Parashas Ki Savo
A New Delight To The Eyes
Rabbi David Katz
Parashas Ki Savo makes no ambiguous moves from its opening sequences all the way through to its closing words, in the Torah’s most gripping challenge yet, to explain the saga of the Ger. With its uncompromising style, the reader is challenged each step of the way, to see just how willing to accept the truth the potential Ger advocate truly is. Along the journey we will face all of the core issues that comprise not just a trivial perspective of the Ger, but the core essence of everyday life; a life that to one’s surprise, may be more entirely filled with mysterious Gerim than he ever imagined! Topics such as conversion, meaning of life, truth to exile/redemption ratios, social facts, Israeli demographic DNA, and more – come to light in this Parasha within an astoundingly bright contrast to all preconceived notions and accepted levels of understanding.
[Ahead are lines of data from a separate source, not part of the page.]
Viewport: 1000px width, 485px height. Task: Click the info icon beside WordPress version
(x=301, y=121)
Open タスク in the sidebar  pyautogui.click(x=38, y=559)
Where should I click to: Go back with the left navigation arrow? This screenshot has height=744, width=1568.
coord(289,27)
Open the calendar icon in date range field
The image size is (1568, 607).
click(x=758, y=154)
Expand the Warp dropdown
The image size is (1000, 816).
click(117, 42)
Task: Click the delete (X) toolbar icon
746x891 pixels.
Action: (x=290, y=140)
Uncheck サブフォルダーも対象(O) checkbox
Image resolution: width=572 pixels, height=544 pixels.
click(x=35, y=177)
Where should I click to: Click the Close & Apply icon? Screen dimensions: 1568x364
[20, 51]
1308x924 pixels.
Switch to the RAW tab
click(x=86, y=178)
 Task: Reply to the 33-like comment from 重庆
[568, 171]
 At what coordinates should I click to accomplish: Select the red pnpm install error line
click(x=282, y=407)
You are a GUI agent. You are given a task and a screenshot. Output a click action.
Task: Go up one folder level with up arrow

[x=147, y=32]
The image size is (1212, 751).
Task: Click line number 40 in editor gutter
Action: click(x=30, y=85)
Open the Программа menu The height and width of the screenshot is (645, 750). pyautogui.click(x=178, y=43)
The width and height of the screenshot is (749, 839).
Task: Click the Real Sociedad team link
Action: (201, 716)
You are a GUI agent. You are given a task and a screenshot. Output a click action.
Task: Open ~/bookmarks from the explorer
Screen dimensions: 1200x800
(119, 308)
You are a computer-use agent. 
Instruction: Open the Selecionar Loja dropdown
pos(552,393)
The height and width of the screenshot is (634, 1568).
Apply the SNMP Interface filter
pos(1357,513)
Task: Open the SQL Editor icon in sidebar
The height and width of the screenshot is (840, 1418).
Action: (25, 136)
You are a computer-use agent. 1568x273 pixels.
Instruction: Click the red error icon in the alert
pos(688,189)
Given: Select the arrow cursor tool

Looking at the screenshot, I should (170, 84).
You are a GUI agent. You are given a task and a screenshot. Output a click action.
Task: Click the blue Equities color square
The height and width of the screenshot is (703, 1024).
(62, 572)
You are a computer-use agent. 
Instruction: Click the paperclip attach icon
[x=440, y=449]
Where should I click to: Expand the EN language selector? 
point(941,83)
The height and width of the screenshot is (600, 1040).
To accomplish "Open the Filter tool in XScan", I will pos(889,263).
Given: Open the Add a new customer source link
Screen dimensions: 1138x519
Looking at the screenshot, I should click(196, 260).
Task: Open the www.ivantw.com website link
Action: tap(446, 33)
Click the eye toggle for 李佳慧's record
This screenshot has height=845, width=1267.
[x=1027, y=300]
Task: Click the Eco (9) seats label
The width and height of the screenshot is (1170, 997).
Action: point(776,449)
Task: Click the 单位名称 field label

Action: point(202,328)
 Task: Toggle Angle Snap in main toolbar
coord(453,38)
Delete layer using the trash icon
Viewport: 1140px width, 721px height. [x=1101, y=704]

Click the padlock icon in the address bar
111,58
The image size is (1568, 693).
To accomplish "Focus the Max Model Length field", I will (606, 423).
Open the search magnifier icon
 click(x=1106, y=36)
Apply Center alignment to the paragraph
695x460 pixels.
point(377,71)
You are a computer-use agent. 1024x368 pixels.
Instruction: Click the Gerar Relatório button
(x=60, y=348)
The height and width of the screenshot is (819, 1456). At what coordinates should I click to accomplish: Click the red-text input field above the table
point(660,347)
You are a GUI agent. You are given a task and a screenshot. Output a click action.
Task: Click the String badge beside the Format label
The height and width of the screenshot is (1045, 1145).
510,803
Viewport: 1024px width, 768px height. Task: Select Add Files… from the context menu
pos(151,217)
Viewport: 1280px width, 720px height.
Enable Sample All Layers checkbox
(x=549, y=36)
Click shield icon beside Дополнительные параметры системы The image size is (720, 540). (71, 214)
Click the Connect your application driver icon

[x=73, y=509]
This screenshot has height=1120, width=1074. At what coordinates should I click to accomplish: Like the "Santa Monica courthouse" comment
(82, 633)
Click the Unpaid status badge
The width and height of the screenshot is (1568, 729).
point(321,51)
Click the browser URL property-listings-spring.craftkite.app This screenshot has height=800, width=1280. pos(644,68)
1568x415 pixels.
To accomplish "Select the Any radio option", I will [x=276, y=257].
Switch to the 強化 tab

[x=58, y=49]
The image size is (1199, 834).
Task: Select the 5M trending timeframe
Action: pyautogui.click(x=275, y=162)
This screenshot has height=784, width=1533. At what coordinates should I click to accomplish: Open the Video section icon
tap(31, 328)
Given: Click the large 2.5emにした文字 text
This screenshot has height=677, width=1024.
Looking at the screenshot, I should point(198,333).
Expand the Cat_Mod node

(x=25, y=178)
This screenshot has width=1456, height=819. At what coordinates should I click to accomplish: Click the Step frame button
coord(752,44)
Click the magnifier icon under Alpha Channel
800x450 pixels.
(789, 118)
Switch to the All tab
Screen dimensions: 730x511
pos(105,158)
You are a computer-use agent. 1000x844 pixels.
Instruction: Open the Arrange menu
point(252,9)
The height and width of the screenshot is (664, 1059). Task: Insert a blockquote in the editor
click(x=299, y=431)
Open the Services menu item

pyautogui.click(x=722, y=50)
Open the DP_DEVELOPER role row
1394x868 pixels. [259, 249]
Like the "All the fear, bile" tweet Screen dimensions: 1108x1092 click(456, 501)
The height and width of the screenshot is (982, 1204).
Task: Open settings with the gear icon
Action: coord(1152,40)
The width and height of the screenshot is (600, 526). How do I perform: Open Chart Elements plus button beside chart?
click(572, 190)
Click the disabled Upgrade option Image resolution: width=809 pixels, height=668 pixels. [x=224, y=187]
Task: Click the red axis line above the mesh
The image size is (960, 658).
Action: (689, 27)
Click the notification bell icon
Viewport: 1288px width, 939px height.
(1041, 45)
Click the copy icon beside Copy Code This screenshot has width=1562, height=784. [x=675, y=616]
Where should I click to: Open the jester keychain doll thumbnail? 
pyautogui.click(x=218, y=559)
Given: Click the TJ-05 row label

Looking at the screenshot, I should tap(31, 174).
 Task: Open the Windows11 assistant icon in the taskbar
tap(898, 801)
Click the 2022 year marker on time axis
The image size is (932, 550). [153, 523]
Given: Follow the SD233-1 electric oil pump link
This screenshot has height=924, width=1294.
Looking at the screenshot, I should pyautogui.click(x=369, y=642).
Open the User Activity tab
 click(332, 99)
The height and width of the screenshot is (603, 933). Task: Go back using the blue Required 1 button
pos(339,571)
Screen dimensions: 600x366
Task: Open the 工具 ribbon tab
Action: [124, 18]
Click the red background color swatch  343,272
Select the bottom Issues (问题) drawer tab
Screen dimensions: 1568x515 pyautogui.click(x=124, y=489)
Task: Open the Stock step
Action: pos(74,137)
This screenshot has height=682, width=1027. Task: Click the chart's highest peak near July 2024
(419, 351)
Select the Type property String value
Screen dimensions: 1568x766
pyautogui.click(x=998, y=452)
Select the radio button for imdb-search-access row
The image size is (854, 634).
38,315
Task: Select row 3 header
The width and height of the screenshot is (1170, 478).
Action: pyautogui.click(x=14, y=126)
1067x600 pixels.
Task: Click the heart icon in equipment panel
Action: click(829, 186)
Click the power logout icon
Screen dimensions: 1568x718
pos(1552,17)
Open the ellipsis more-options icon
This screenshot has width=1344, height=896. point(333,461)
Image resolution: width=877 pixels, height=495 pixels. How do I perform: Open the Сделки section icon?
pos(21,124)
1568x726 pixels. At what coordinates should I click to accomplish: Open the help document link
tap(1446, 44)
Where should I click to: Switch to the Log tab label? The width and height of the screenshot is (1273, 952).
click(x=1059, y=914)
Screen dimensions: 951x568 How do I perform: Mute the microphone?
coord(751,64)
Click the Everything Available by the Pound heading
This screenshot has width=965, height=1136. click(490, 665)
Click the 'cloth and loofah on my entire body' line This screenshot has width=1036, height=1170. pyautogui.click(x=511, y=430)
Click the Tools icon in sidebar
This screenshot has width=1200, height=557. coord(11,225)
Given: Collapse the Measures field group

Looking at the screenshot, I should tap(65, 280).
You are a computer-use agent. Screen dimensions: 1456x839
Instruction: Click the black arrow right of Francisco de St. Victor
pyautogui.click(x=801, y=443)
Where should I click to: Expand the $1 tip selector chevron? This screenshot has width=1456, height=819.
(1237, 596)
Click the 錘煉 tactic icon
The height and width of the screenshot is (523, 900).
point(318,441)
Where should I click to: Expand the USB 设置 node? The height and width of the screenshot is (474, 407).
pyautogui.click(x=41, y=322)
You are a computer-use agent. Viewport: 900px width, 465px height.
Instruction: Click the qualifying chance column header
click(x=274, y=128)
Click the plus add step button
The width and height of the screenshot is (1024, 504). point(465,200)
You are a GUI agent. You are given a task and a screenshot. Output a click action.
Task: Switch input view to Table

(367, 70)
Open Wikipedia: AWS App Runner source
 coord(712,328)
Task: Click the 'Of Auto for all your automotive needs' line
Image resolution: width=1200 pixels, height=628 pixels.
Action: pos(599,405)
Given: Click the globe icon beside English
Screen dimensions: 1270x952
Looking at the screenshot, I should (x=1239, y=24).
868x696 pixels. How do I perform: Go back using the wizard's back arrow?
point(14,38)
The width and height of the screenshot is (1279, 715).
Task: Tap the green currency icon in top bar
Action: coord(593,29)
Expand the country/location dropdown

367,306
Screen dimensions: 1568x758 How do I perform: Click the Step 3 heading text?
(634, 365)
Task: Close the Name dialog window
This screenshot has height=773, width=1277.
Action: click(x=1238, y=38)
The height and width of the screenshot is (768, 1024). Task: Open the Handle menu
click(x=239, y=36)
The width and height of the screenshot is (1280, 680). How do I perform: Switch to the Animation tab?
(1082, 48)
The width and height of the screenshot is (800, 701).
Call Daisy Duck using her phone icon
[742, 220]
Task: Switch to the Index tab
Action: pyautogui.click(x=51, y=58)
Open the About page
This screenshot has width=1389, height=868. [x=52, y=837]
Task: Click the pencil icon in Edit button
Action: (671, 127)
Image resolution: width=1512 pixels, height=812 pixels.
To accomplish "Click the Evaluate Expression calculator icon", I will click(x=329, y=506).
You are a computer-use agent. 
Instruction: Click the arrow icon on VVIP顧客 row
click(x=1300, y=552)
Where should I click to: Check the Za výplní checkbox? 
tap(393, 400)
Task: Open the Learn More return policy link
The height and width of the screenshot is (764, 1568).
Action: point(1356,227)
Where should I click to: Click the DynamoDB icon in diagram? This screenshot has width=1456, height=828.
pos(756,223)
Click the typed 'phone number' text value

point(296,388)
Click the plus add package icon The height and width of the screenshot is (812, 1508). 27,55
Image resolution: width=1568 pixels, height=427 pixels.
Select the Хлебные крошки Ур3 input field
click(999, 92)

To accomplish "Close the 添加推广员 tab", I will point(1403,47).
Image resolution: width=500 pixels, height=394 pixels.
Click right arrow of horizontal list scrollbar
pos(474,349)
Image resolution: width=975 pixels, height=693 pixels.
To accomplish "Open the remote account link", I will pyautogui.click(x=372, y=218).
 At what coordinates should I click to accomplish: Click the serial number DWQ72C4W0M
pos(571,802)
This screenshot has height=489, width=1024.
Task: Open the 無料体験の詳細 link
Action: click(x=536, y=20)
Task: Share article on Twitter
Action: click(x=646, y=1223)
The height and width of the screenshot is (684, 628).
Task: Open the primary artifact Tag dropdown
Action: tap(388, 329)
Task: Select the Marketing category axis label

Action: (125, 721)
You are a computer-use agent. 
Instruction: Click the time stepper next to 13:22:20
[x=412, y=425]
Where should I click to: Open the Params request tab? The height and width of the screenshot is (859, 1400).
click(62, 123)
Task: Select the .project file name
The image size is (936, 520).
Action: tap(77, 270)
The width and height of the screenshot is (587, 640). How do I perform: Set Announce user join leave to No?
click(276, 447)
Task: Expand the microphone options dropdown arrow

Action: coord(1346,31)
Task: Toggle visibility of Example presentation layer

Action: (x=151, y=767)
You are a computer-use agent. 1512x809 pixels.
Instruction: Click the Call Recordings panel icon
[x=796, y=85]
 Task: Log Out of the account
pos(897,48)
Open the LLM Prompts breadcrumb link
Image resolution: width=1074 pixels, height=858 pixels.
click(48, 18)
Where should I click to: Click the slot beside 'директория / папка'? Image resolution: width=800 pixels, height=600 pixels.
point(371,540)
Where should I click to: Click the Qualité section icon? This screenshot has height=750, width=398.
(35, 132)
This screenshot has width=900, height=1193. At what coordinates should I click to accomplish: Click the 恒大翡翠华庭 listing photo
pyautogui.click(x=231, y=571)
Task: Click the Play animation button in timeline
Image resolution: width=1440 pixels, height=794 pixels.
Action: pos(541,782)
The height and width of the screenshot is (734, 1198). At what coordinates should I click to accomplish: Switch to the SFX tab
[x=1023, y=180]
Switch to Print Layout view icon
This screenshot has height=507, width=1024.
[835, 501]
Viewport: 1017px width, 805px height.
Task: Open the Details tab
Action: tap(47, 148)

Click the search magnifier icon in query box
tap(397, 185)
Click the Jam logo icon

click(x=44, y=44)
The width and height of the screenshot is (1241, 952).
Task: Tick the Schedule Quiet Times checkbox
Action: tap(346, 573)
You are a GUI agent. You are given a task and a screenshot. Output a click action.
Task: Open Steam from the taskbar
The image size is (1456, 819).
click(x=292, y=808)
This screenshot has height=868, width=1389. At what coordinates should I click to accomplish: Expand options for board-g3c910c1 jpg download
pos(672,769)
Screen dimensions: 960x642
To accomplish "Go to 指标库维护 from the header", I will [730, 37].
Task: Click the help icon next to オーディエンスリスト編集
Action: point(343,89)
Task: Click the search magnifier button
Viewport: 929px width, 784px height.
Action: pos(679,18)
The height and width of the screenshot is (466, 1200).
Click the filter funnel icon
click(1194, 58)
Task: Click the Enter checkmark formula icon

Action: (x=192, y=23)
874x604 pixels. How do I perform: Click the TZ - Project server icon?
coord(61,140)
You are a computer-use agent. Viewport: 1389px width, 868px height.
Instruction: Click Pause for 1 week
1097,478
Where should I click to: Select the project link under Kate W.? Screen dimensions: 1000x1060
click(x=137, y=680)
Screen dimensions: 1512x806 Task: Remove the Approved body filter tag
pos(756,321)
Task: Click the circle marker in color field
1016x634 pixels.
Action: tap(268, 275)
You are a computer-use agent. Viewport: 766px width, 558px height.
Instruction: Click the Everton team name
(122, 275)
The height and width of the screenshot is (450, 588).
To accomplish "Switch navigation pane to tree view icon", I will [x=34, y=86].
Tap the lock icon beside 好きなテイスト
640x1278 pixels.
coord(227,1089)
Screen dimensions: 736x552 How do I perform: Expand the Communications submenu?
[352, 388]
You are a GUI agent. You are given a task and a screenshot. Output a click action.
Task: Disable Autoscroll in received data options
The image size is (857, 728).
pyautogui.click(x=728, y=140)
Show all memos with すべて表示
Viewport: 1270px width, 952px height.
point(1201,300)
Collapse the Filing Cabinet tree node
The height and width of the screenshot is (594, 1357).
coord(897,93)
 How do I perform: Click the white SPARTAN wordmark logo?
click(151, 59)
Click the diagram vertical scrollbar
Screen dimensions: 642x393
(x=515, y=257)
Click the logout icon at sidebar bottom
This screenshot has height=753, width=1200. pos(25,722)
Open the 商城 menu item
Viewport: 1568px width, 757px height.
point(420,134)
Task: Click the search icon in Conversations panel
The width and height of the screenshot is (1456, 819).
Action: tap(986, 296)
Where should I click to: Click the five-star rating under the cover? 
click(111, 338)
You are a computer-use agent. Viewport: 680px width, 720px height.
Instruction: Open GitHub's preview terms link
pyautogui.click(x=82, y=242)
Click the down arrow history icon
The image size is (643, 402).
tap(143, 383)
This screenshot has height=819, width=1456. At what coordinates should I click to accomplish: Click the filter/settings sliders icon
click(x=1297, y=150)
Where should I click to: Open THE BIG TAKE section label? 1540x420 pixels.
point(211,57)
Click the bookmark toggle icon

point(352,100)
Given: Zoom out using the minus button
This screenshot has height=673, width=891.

The Parasha’s closing message says it best, when it states that “today Hashem has opened your eyes…”, and indeed he has, for in the Parasha all are commanded to Fear His Honored Name; ultra - perspective of the Ger will do just that. Hashem calls for a very clear message: to be a member of a Godly society, one must be able to grasp and handle the Truth; anything short of His mission statement is deemed a lack of success. The Parasha will always be there for anyone who desires to remember to see it for what it is.
From the opening introduction to the Parasha we are given a staunch wakeup call to realize just how vital the Ger is to Israel, and his ultimate role of the Final Redemption. As we begin to read, the commandments of the First Fruits are seemingly given over in a calm fashion, as a proper obligation incumbent on those who possess the Land, and their lives culminate in a proper Torah lifestyle. You will kindly take your First Fruits to [Jerusalem] a place that Hashem will choose to rest His Name, and the location of the indoctrinated Priest who will be there [waiting] in those days. Once there you are commanded to recite a thanksgiving of sorts once the fruits are given, stating that this entire episode is only possible due to the fact that my forefathers had problematic relationships in their religious ordeals [and in conjunction to and from the Land], and through a proper exile, I had come to the Land by the Hand of God; this entire ritual shall serve as a retelling of the story of the Torah, along with my historical rights to the Land and this Commandment of First Fruits. The [apparent] Jew is then told to be joyous of God’s Good…and then his eyes really do open, for he is about to read the Torah’s first “did He really say that?” moment. In other words, now is a good time to start to Love the Ger, for he is not just a happenstance to your household; he is your household.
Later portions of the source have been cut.